2012 - Melody Gardot Vs. Norah Jones - The Absence Vs. Little Broken Hearts - Review / Chronique



The Absence by Sabrine Carrein on Grooveshark

Aucune n'a réellement besoin de promotion pourtant je ne pouvais passer sous silence le retour des deux jeunes "divas" du "jazz". L'une a fait du chemin, l'autre en est encore à ses balbutiements vu que sa carrière a démarré quelques années plus tard ; l'une est arrivée à un point d'excellence que l'on attendait d'elle depuis ses débuts, l'autre a dégringolé de son estale. Je les attendais avec impatience et le moins que l'on puisse dire c'est que leur album respectif m'ont grandement étonné. Bref, de quoi alimenter un billet. Souvent les médias font le rapprochement entre Norah et Melody sans même savoir ce dont ils parlent.

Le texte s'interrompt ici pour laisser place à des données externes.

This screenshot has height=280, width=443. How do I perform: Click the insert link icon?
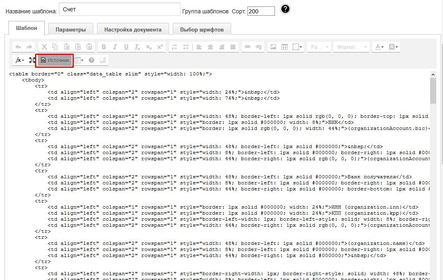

En effet, mis à part les débuts jazzy feutrés respectifs des deux artistes, rien dans leur carrière ne peut donner à matière à comparaison. Cependant, cela m'amuse de reprendre cette idée (foireuse) et de pouvoir alimenter un billet les mettant face à face. Melody Gardot, je la connais depuis très longtemps, dès la sortie confidentielle de son mini album Some Lessons - The Bedroom Sessions. Je ne suis pas seulement tombée sous son charme, j'ai été subjuguée par son magnétisme, par sa sensualité exacerbée, par sa beauté.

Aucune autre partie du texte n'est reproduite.